Und dennoch wurde für mich die Auseinandersetzung mit den weitergehenden Thesen und Forderungen gerade dieser Ausrichtung zu einem Moment, mit dem ich mich im Rahmen meines Buches immer wieder kritisch auseinandersetzen musste. Denn die Folgerungen, die Anhorn aus seiner m.E. völlig berechtigten und tragfähigen Analyse zieht, wenn es um konkrete, gelebte und praktizierte Soziale Arbeit geht, haben mich keineswegs überzeugt: Zum einen ist es sicher richtig, dass die Soziale Arbeit von Anfang an staatlicherseits als eine individualisierende Lösung der Sozialen Frage gedacht war und dass sie diese Ausrichtung auch selbst immer wieder und in aller erster Linie verfolgt hat. Das aber ist für Anhorn ein hinreichender Grund, die derzeitige Praxis der Sozialen Arbeit pauschal abzulehnen und ihr generell den Vorwurf der Individualisierung zu machen – vor allem gegenüber der Einzelfall bezogenen Sozialen.

Dazu möchte ich Punkte nennen, die diesen Vorwurf in dieser Form als nicht berechtigt und nicht angemessen kritisieren:

  1. Eine am Einzelfall orientierte Soziale Arbeit muss keineswegs individualisierend sein: Es wäre zum Beispiel wichtig, im Rahmen der Hochschulausbildung genau das zu lehren: eine Soziale Arbeit mit Einzelnen, mi Paaren und kleinen Gruppen, die eben nicht beschränkt ist auf individuelle Lösungen.
  2. Es scheint mir unethisch und unverantwortlich, die bestehenden individuell existierenden Problemlagen von einzelnen Betroffenen pauschal als etwas abzuwerten, was unweigerlich dazu führt, die herrschenden Verhältnisse zu stützen und die Menschen für dieses System nur wieder fit und auch noch abhängiger zu machen – und deshalb die Zuständigkeit und damit jede solidarische Unterstützung zu verweigern.

In meinem Buch habe ich an Beispielen deutlich zu machen versucht, dass es sehr wohl angemessen und wichtig ist, auch in der Einzelfallarbeit die sozialen Hintergründe und Problemlagen zu identifizieren und in die Lösungsstrategien einzubeziehen, dass allein davon allerdings die bestehende Problematik der Betroffenen und ihr mögliches Leiden nicht schon erledigt ist.
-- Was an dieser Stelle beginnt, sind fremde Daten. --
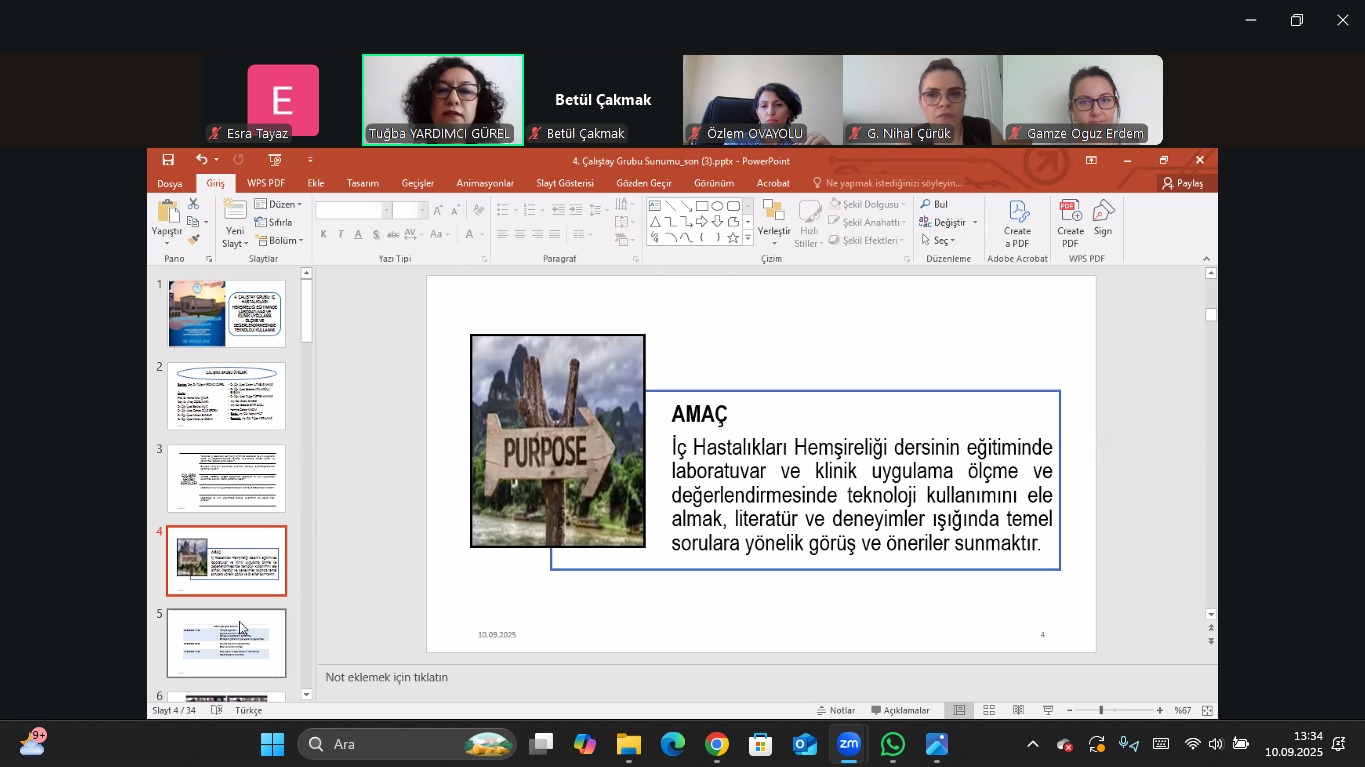Select slide 5 thumbnail in panel
The image size is (1365, 767).
226,643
„Die SozialarbeiterIn wird mit dem Fall eines Obdachlosen konfrontiert, der dringend Unterstützung braucht. Die kritisch denkende Sozialarbeiterin stellt fest, dass dessen prekäre Lebenssituation vornehmlich nicht durch psychische Faktoren oder Umstände im engeren sozialen Umfeld begründet ist, sondern zumindest auch diejenigen konkreten Bedingungen dafür verantwortlich sind, die die kapitalistischen Verhältnisse konkret in seiner Lebenswelt haben entstehen lassen, wie z. B. der Wohnungsmarkt oder die menschenunfreundlichen bürokratischen Regelungen von sozialen Einrichtungen. Damit wird die Problematik des Obdachlosen in ihren gesellschaftlichen Zusammenhängen deutlich und es ist nicht zu übersehen, dass politische Veränderungen hier am ehesten gefordert wären.
Worauf Anhorn in seinem Beispiel jedoch nicht weiter eingeht, ist die Frage, was diese veränderte Sicht für die konkrete Arbeit der SozialarbeiterIn bedeutet oder bedeuten kann.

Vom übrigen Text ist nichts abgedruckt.